2. Return the raw pointer

pub fn get_string_from_host() -> *const c_char {
    unsafe { ffi.get_string() }
}

This just shifts the problem to the consumer.

3. Return a CStr reference (unsafe method)

pub unsafe fn get_string_from_host<'a>() -> &'a CStr {
    let ptr: *const c_char = ffi.get_string();
    CStr::from_ptr(ptr)
}

This is unsafe because the lifetime of the reference is not accurate. Accessing the reference at a later point in time can result in undefined behavior. Another way of shifting the problem to the consumer.

4. Take a closure instead of returning something

pub fn with_string_from_host<T>(f: impl Fn(&CStr) -> T) -> T {
    let ptr: *const c_char = unsafe { ffi.get_string() };
    f(unsafe { CStr::from_ptr(ptr) })
}

pub fn consuming_function() {
    let length = with_string_from_host(|s| s.to_bytes().len());
}

This works but really needs getting used to.


None of these solutions are really satisfying.

Is there a way to make sure a return value is used "immediately", meaning that it is not stored anywhere or never escapes the caller's scope?

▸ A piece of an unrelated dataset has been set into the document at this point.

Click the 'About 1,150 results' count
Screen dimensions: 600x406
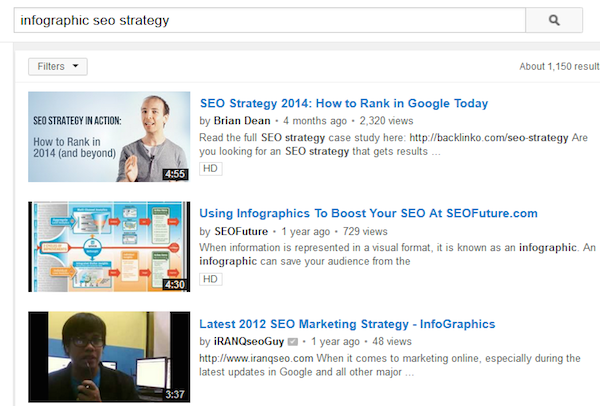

This sounds like a job for references/lifetimes, but I'm not aware of any lifetime annotation which means something like "valid just in the current stackframe". If there would be, I would use that (just for illustration):

pub fn get_string_from_host() -> &'??? CStr {
    let ptr: *const c_char = unsafe { ffi.get_string() };
    unsafe { CStr::from_ptr(ptr) }
}

pub fn consuming_function() {
    // For example, this shouldn't be possible in this case
    let prolonged: &'static CStr = get_string_from_host();
    // But this should
    let owned = get_string_from_host().to_owned();
}
1
If that value becomes invalidated after some other operation occurs it's the responsibility of the caller to use it correctly. "Immediate" may require passing it to a function for processing. This function shouldn't dictate rules that don't matter. To eliminate any possible invalidation situations you'd have to make a copy and pass that back where it can be used indefinitely.tadman
@tadman Because if this function has the guarantee that its return value will never leave the caller's scope, it can safely return the string as a reference (which points to C memory). It can vouch for the fact that the reference stays valid within that very short lifetime. Therefore it wouldn't have to be marked as unsafe, which is very good for API ergonomics.helgoboss
How much of a performance hit do you take by making a copy? Could you also consider what you're doing with this data and perhaps write wrapper functions that perform those operations safely, abstracting this particular issue away?tadman
@tadman To be fair, the performance hit is probably neglectable for many real-world use cases since those strings are rather small and this function is not called from a real-time thread. But it's a generic library so I can't predict all use cases. For the same reason I also find it hard to predict what consumers are going to do with that data and to write perfectly tailored wrapper functions. Plus, it's not just this one function, it's actually many that follow the same pattern. So if there's a better way, I would definitely prefer that.helgoboss
I think you're stuck here with a choice between either shackling the caller in ways that are really onerous, making the limitations of this result known (unsafe), and making a safe copy that can be used however. The copy, if cheap, is surely the best approach.tadman

1 Answers

2
votes

Your question and the comments lay out your options. It mostly comes down to meeting other people's expectations, that is, the rule of least surprise. This argues for returning an owned String. As it was said before, the owned String involves a copy (which will have a negligible performance-impact unless called a gazillion times in a loop)

I'd strongly advise against the raw-pointer- and CStr-reference-solutions, which are foot-guns.

Personally, I'd go with the closure, as this implements the basic situation: The context of the code accessing the string has to move to where the string is; we can't allow the string to move to where the context is (which as far as we can know even the caller may not control). The closure-solution should allow you to have your cake and eat it too: The closure of type impl Fn(&CStr) -> T can be |s| s.to_owned(), making with_string_from_host return a copy if so desired.